Figure 3.Bias in estimates of log hazard ratios for partially observed variables with data missing at random (missingness mechanism 1) in 1,000 samples of patients with stable angina in the CALIBER database, 2001–2010. A) log neutrophil count (109 cells/L); B) log lymphocyte count (109 cells/L); C) hemoglobin concentration (g/dL). The solid horizontal line is the “true” log hazard ratio from the full data set (data set C); the dashed lines show ±1 empirical standard error. The boxes span the interquartile range (25th–75th percentiles), and the whiskers extend to the most extreme data point, which is no more than 1.5 times the interquartile range from the box. Circles represent outliers. The light gray boxes show results from simulations with 50% complete records, and the dark gray boxes show results from simulations with 25% complete records. CALIBER, Cardiovascular Disease Research using Linked Bespoke Studies and Electronic Records; MICE, multivariate imputation by chained equations; PMM, predictive mean matching; RF, random forest.
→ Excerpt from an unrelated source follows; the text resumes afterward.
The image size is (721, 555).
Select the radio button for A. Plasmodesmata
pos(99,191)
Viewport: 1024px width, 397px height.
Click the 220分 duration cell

Comparisons Between Methods of Handling Missing Data in a Survival Analysis of 1,000 Simulated Data Sets With a Predictor Variable Missing at Random That Is Associated With Fully Observed Predictors in a Nonlinear Way
| Method | Bias of Log HRa | SE of Bias | SD of Estimate | Mean Length of 95% CI | Coverage of 95% CI, % | |
|---|---|---|---|---|---|---|
| Full data | −0.0002 | 0.001 | −0.1 | 0.037 | 0.148 | 96.1 |
| rfImpute | 0.119 | 0.001 | 86.5 | 0.044 | 0.154 | 17.4 |
| missForest | 0.079 | 0.002 | 53.7 | 0.046 | 0.158 | 50.9 |
| MICE RF with 5 trees | −0.021 | 0.001 | −17.1 | 0.038 | 0.172 | 95.3 |
| MICE RF with 10 trees | −0.005 | 0.001 | −3.9 | 0.039 | 0.170 | 97.3 |
| MICE RF with 20 trees | 0.006 | 0.001 | 4.5 | 0.039 | 0.168 | 96.3 |
| MICE RF with 50 trees | 0.011 | 0.001 | 9.0 | 0.040 | 0.167 | 95.8 |
| MICE RF with 100 trees | 0.013 | 0.001 | 10.5 | 0.040 | 0.167 | 94.7 |
| Parametric MICE | −0.055 | 0.001 | −44.8 | 0.039 | 0.178 | 79.8 |
Abbreviations: CI, confidence interval; HR, hazard ratio; MICE, multivariate imputation by chained equations; RF, random forest; SD, standard deviation; SE, standard error.
a The true log hazard ratio was set at 0.5.